The question of how we should respond to the current virus crisis, as in other matters, is too important to be left to experts.
We need expertise, of course, but what we crucially need from our decisionmakers is wisdom.
Expertise, by definition, is narrowness of knowledge. To become truly expert in anything one must focus on a narrow slice of human knowledge and experience.
Wise decisionmaking, on the other hand, requires breadth of knowledge and experience. Wisdom is understanding what is true and good, and the relative importance of often competing truths and goods, and then acting accordingly.
A wise leader is an embodiment of virtues rather than a master of specialized knowledge. The traditional seven cardinal virtues are a combination of the classical virtues — courage, prudence, justice and temperance — and the theological virtues of faith, hope and love. Each is needed in this time of threat.

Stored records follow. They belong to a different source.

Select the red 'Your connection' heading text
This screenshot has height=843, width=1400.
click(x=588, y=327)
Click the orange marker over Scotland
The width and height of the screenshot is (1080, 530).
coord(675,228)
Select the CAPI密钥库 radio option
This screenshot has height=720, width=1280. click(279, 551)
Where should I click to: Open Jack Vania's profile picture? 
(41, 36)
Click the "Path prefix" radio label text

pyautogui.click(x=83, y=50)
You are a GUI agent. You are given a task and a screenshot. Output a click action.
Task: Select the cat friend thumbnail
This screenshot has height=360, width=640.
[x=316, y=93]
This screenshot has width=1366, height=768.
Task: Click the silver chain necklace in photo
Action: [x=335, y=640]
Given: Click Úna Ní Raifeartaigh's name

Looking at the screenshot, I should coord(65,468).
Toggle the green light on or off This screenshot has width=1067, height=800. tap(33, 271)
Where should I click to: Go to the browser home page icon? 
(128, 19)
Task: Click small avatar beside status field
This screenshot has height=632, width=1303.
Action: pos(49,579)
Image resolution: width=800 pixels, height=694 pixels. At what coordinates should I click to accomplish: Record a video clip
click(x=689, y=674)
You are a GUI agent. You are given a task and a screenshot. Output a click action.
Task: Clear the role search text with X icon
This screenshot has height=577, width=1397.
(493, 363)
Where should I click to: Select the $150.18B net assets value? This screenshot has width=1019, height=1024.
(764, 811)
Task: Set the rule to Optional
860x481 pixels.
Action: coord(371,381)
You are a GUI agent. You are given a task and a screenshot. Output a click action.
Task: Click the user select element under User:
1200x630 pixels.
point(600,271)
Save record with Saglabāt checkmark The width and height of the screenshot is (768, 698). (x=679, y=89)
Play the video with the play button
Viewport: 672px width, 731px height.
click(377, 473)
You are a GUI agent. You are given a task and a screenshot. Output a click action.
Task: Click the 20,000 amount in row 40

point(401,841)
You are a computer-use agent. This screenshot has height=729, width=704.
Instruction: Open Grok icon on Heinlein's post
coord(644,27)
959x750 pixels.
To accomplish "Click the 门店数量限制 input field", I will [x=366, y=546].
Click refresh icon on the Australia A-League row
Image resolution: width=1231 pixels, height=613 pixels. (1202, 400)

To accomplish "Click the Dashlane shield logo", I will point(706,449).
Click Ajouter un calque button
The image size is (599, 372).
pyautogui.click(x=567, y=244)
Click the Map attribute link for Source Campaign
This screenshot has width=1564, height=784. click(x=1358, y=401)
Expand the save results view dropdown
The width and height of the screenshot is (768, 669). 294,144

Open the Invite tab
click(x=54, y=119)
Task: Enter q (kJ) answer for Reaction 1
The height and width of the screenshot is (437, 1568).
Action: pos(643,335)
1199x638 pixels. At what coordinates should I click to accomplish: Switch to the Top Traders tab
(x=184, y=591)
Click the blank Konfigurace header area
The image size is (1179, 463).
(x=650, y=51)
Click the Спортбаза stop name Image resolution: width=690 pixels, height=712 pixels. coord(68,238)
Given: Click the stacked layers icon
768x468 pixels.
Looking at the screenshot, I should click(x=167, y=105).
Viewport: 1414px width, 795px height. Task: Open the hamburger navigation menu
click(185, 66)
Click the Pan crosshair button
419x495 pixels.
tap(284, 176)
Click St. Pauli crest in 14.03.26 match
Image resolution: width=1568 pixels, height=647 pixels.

Wisdom itself is one of the virtues — prudence — but each of the virtues requires the support of the other virtues. Courage without temperance, for instance, is simply foolhardiness. In a time of pandemic, a decisionmaker must exercise all the cardinal virtues in concert, not one or two.
Therefore a decisionmaker in time of crisis — a president, governor, business manager, individual — cannot afford to turn decisions over to experts or to listen to only one set of experts. Epidemiologists, for instance, are professionally required to answer the question of how to stop the virus in absolutist terms — as if the only issue to be considered is maximally minimized deaths, with worst-case scenarios taking priority.
Even the more-flexible-than-most Dr. Anthony Fauci, to whom the nation owes a great debt, urges us to stop shaking hands — forever. Never mind that it follows from that bit of expertise that we must never again touch any surface in public — from subway straps to table tops to handrails. Never.